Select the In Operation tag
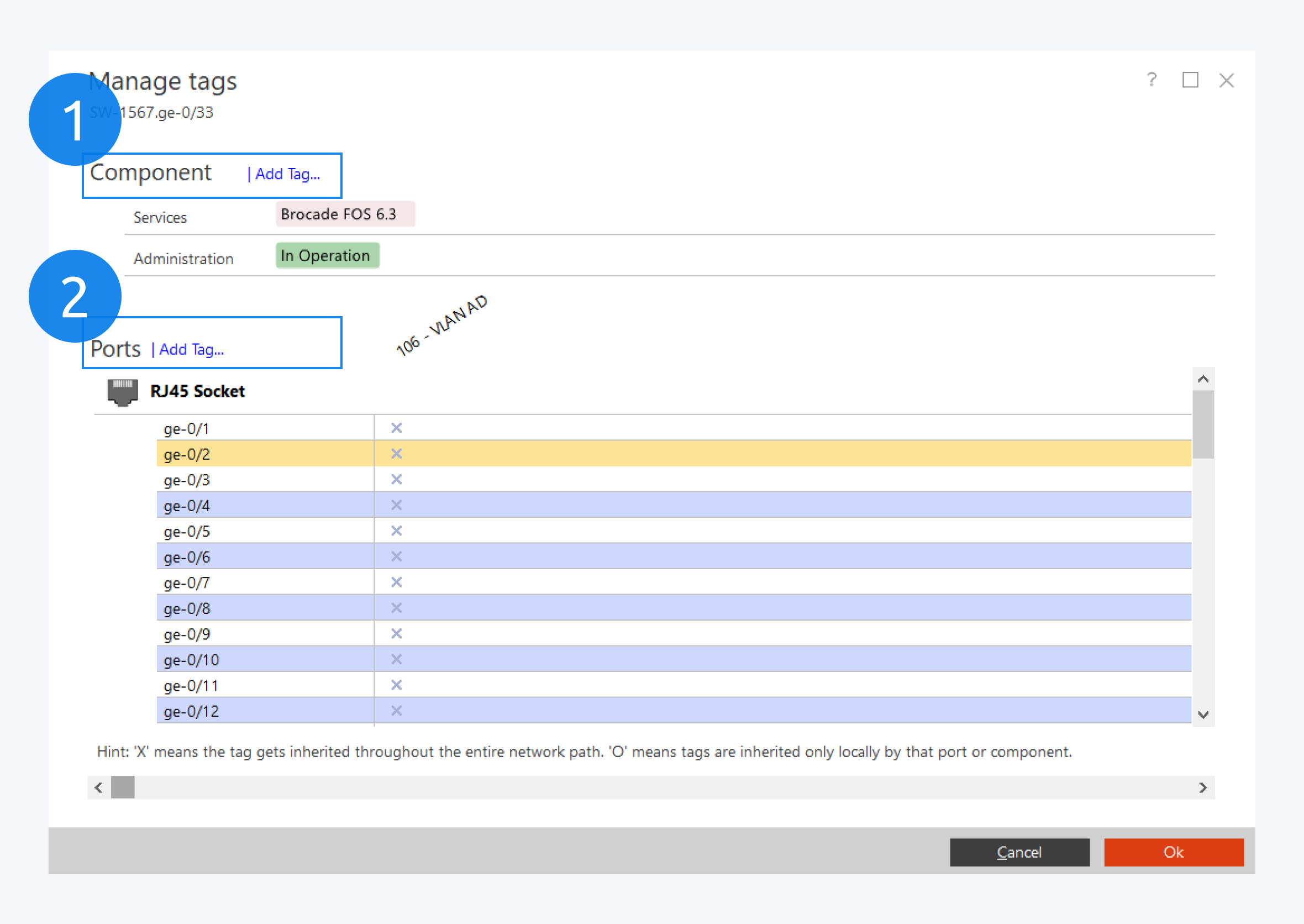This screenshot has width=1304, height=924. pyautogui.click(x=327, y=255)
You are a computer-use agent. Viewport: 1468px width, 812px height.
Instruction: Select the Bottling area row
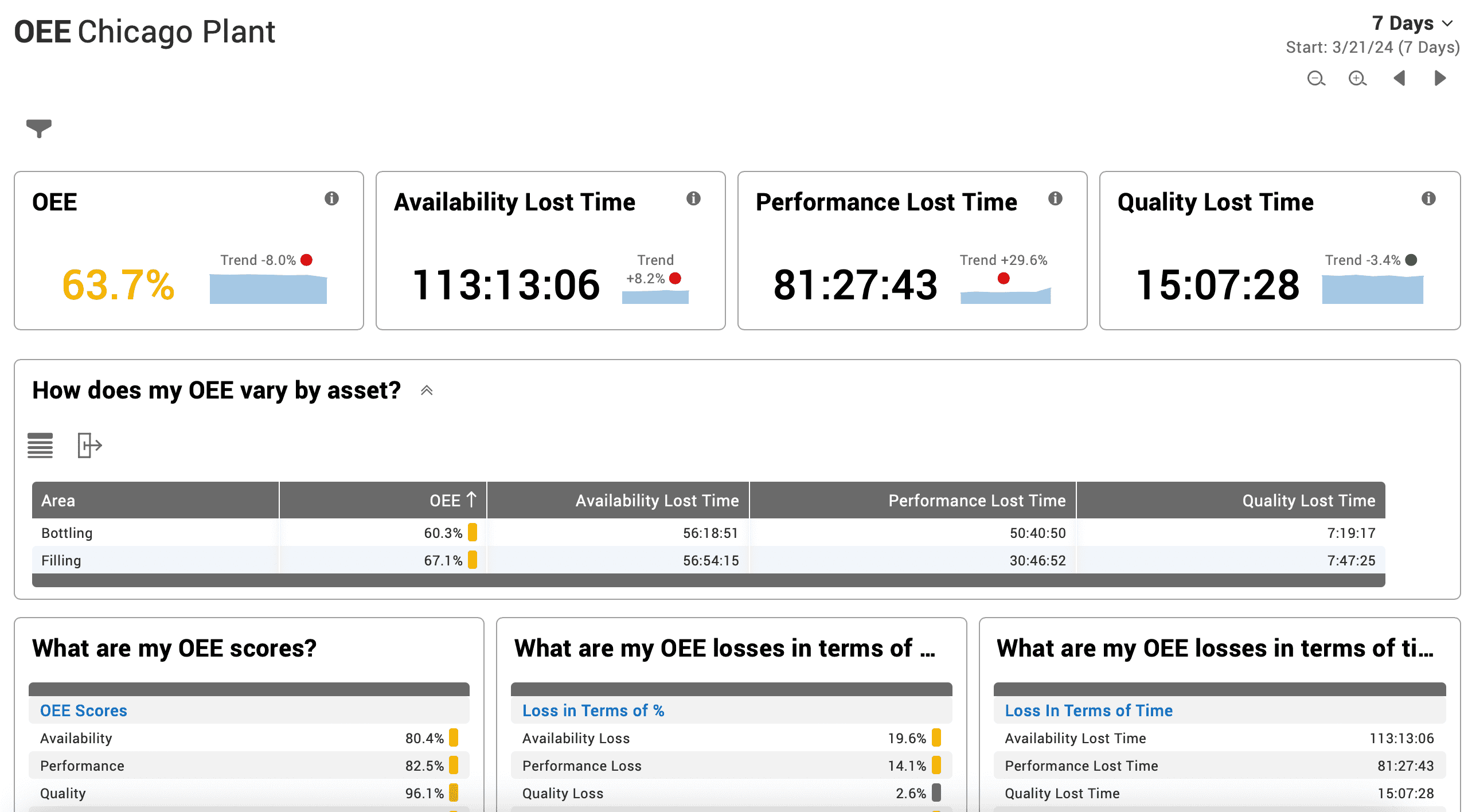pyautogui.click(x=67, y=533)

********

• _WHAT YOU WILL DO_:
Could you format the rows above as a two-column CSV headed instruction and action, with one line per row? Put each value in a single quoted field, replace line breaks with spaces, and leave the pictures out.

• _TASK RESPONSE_:
instruction,action
"Select the In Operation tag","This screenshot has width=1304, height=924. pyautogui.click(x=327, y=255)"
"You are a computer-use agent. Viewport: 1468px width, 812px height. Instruction: Select the Bottling area row","pyautogui.click(x=67, y=533)"